Trasa na Kasprowy Wierch przez Liliowe chodziła mi po głowie od dawna. W zasadzie od dwóch lat planowałam ją zrealizować późną jesienią, jednak skutek był taki, że albo nie było pogody, albo śnieg już na dobre zagościł na wysokościach. Kiedy pojawiam się w październiku w Tatrach, a okoliczności sprawiają, że mam jeden dzień extra na wędrówkę, od razu nastawiam się właśnie na Kasprowy od strony Przełęczy Liliowe. Tym razem się udało.

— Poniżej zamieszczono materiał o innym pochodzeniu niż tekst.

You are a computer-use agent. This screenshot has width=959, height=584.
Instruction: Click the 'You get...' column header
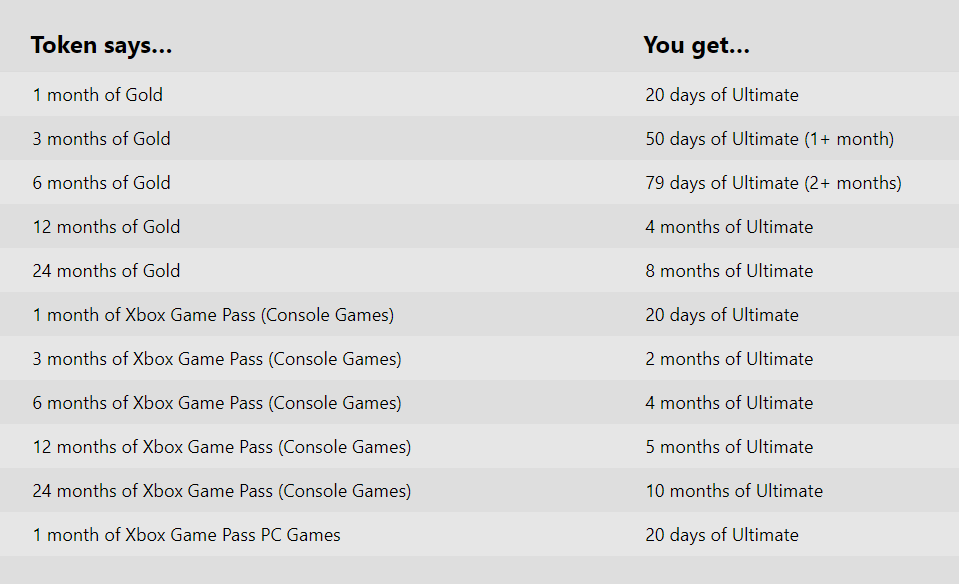coord(697,45)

Kiedy wysiadam z samochodu wdycham ostre, jesienne powietrze i organizm przestawia się na tryb górski. Cholera, jak mi tego brakowało…! Pierwszy odcinek do Kuźnic pokonuję szybkim krokiem, żeby się rozgrzać w ekspresowym tempie, uiszczam opłatę za wstęp do TPN, po czym szlakiem niebieskim cisnę w kierunku Gąsienicowej. Poranna pogoda nie zachwyca, co trochę wkurza, na szczęście wraz ze zdobywaniem wysokości oraz upływem czasu aura się poprawia, tak iż na Przełęczy między Kopami już jest wybornie – tylko wciąż trochę zimno.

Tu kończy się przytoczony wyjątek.